═══ Document section ═══

So Schubfach is indeed faster than Grisu-Exact!

I would be very happy if you take a look at my algorithm and possibly add it into your benchmark.

I'm curious of several things:

  1. Is there any key idea that enables your Grisu2 to be that crazy fast? Or is that a result of lots of small but cute tricks?
  2. Does your implementation of Schubfach do something more than what the paper explains (in terms of performance optimizations), or does it pretty much just follow the paper in a straightforward manner?

Thanks!

abolz commented 4 years ago

This looks great! Thanks for letting me know!

Actually, this repository started out as an implementation of the Girsu2 algorithm. I have since tried to modify Grisu2 such that it always produces the shortest and correctly rounded output. But I failed miserably... Great to know someone else succeeded! =) So now this repository is intended to collect some other implementations and provide some benchmarks.

I will definitely have a look at your implementation! And I will definitely add Grisu-Exact to the benchmarks!

That being said, as you might have noticed, the bench directory currently does not contain the actual code I have used to produce the benchmarks... (And the Grisu2 implementation I have used for the benchmark, is a slightly modified version of the one in the src directory...) I'll try to find some time this weekend to work on this, so that anyone else can verify the results and compare different implementation. And to get the code up to date.

  1. My Grisu2 implementation (the one which was used for the benchmarks) differs from the "usual" implementations in so far that the digits are generated as an unsigned integer, instead of ASCII digits. It then uses uses the same formatting procedure as the Ryu and Schubfach implementations. Another difference is the digit generation loop. It tries to generate 4, 3, 2, or 1, digit per loop. (I need to take a closer look into your implementation, but it seems that you're doing something very similar?) And it uses a slightly greater table to do so.

  2. Schubfach indeed is amazing! The Schubfach implementation pretty much follows the paper. I'm using different constants though and slightly different approximations for the logarithms. The different constants enable some minor optimizations compares to the Java implementation in the paper. (Warning: all tests pass, but I don't have a complete proof that the different constants always work. The same is true for the Ryu implementation actually: Using slightly different constants allows to merge two code-paths in Ryu.)

═══

▸ Stated task 1: Rewrite the forum thread from "I would be very" to "a straightforward manner?", putting "article" in place of "paper".

═══ Data ═══

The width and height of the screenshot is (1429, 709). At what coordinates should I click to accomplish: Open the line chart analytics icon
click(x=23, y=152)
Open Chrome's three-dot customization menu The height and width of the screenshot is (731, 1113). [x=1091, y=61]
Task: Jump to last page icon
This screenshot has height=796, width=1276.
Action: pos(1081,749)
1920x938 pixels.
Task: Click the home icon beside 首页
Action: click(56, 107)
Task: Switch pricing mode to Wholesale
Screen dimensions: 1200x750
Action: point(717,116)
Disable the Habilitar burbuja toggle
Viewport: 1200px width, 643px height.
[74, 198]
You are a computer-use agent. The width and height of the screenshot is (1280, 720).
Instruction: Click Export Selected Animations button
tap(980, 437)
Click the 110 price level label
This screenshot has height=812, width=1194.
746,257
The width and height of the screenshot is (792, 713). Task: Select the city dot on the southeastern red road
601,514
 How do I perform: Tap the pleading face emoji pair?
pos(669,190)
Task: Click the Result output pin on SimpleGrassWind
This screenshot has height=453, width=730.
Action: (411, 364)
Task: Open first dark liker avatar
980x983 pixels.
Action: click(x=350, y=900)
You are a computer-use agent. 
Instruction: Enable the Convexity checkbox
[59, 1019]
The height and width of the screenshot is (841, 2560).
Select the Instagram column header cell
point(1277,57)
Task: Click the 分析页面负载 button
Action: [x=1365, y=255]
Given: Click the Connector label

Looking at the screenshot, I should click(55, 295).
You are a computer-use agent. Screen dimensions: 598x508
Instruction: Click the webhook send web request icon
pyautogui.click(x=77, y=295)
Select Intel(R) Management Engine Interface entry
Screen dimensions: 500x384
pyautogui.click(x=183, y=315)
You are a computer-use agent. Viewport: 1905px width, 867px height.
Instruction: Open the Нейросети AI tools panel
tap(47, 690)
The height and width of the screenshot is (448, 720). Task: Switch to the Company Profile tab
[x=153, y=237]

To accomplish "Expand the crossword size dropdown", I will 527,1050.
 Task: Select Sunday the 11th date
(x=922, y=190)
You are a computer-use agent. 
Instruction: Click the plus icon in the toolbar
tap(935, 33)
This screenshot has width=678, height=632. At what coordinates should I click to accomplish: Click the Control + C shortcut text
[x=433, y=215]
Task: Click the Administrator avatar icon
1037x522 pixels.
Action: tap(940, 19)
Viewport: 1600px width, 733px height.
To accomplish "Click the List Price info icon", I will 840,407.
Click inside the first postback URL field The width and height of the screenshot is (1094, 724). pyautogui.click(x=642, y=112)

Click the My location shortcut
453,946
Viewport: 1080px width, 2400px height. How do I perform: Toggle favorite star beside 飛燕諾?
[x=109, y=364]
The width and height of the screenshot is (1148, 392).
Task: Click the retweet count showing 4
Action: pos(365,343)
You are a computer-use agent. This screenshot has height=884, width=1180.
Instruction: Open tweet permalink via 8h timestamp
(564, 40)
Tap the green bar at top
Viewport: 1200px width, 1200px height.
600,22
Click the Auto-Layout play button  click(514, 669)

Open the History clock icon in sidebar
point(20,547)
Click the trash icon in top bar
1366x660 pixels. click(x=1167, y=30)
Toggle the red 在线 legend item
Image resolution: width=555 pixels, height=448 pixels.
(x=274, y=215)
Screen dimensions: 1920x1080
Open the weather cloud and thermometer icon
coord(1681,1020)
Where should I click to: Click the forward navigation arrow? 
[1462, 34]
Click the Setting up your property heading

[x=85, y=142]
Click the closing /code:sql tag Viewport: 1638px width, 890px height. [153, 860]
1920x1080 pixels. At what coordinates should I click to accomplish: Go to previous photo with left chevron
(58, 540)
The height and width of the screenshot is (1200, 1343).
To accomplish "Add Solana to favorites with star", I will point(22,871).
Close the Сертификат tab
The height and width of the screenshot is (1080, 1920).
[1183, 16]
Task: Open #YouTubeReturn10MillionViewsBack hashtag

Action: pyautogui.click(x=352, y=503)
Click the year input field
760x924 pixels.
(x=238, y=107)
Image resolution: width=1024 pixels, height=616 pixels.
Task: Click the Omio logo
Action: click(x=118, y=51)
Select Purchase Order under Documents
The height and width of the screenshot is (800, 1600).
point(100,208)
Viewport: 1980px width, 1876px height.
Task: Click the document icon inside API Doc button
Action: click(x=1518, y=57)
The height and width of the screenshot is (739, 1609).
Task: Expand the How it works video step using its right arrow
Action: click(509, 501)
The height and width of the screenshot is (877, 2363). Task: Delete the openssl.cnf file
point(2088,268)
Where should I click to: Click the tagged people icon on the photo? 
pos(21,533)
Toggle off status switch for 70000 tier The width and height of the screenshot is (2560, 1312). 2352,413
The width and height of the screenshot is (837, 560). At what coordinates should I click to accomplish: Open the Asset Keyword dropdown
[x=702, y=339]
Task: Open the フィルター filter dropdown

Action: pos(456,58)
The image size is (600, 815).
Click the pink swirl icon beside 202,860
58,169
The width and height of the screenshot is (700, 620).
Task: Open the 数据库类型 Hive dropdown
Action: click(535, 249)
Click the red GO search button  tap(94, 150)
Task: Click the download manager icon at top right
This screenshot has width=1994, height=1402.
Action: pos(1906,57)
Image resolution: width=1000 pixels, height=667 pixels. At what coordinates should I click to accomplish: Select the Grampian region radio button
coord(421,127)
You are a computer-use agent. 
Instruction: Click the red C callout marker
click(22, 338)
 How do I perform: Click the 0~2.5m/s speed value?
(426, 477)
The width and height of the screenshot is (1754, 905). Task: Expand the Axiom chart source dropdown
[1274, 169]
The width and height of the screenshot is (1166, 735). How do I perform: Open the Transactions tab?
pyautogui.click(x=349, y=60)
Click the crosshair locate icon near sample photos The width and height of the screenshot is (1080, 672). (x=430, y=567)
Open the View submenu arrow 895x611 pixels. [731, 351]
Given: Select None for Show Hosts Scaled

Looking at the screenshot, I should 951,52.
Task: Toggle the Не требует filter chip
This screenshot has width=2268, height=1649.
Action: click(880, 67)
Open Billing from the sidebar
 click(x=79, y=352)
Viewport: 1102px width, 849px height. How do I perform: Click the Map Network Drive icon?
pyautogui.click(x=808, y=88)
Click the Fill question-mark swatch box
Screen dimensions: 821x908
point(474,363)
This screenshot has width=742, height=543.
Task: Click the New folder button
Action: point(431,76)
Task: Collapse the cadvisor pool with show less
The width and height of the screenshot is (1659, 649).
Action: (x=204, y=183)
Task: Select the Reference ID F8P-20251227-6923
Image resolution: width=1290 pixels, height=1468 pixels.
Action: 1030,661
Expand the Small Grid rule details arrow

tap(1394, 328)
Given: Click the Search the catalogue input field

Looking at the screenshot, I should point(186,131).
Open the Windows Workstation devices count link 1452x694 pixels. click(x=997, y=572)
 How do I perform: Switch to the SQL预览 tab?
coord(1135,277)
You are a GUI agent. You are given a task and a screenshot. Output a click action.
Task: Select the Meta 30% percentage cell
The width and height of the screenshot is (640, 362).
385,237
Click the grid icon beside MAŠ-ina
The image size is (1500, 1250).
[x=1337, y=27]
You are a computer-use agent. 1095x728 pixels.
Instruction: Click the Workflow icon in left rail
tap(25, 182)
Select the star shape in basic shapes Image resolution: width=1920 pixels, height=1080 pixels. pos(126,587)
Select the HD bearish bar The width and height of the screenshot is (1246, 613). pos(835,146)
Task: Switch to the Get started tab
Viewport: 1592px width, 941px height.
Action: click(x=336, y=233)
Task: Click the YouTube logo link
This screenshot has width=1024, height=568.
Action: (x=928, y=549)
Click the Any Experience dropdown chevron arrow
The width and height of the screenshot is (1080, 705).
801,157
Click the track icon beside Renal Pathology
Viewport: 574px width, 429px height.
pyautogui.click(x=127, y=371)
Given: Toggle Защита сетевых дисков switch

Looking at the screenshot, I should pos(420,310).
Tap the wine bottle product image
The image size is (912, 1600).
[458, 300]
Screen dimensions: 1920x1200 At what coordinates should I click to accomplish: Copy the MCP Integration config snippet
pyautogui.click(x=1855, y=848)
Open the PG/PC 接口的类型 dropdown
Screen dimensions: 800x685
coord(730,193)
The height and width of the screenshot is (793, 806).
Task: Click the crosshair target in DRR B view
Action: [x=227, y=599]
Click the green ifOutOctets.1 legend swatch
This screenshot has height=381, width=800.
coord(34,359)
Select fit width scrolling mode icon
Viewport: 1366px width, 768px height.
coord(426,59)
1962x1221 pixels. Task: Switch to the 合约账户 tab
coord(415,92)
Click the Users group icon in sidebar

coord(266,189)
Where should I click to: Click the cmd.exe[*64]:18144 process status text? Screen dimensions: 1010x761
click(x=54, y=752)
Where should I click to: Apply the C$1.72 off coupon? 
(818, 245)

═══

▸ Stated task 2: Copy out the records word for word, from the line with "Viewport: 1102px width, 849px" to the line with "[x=1337, y=27]".

▸ Final answer 1:
I would be very happy if you take a look at my algorithm and possibly add it into your benchmark.

I'm curious of several things:

  1. Is there any key idea that enables your Grisu2 to be that crazy fast? Or is that a result of lots of small but cute tricks?
  2. Does your implementation of Schubfach do something more than what the article explains (in terms of performance optimizations), or does it pretty much just follow the article in a straightforward manner?

▸ Final answer 2:
Viewport: 1102px width, 849px height. How do I perform: Click the Map Network Drive icon?
pyautogui.click(x=808, y=88)
Click the Fill question-mark swatch box
Screen dimensions: 821x908
point(474,363)
This screenshot has width=742, height=543.
Task: Click the New folder button
Action: point(431,76)
Task: Collapse the cadvisor pool with show less
The width and height of the screenshot is (1659, 649).
Action: (x=204, y=183)
Task: Select the Reference ID F8P-20251227-6923
Image resolution: width=1290 pixels, height=1468 pixels.
Action: 1030,661
Expand the Small Grid rule details arrow

tap(1394, 328)
Given: Click the Search the catalogue input field

Looking at the screenshot, I should point(186,131).
Open the Windows Workstation devices count link 1452x694 pixels. click(x=997, y=572)
 How do I perform: Switch to the SQL预览 tab?
coord(1135,277)
You are a GUI agent. You are given a task and a screenshot. Output a click action.
Task: Select the Meta 30% percentage cell
The width and height of the screenshot is (640, 362).
385,237
Click the grid icon beside MAŠ-ina
The image size is (1500, 1250).
[x=1337, y=27]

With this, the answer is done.